The capital of most of the associations was originally confined to
the few tools belonging to the founders, and the small sums which
could be collected from their savings, or which were lent to them by
other workpeople as poor as themselves. In some cases, however,
loans of capital were made to them by the republican government;
but the associations which obtained these advances, or at least which
obtained them before they had already achieved success, are, it
appears, in general by no means the most prosperous. The most striking instances of prosperity are in the case of those who have had nothing to rely on but their own slender means and the small loans of fellow workmen, and who lived on bread and water while they devoted
the whole surplus of their gains to the formation of a capital. . . .
The same admirable qualities by which the associations were carried through their early struggles, maintained them in their increasing prosperity.
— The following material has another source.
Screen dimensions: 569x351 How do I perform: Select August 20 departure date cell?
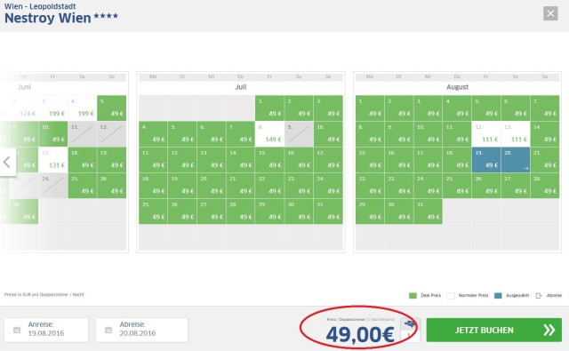(x=516, y=160)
Their rules of discipline, instead of being more lax, are
stricter than those of ordinary workshops; but being rules selfimposed, for the manifest good of the community, and not for the
convenience of an employer regarded as having an opposite interest,
they are far more scrupulously obeyed, and the voluntary obedience
carries with it a sense of personal worth and dignity. With wonderful
rapidity, the associated workpeople have learnt to correct those of the
ideas they set out with which are in opposition to the teaching of reason and experience. Almost all the associations, at first, excluded
piece-work, and gave equal wages whether the work done was more
or less. Almost all have abandoned this system, and after allowing to
everyone a fixed minimum, sufficient for subsistence, they apportion
all further remuneration according to the work done: most of them
even dividing the profits at the end of the year, in the same proportion as the earnings.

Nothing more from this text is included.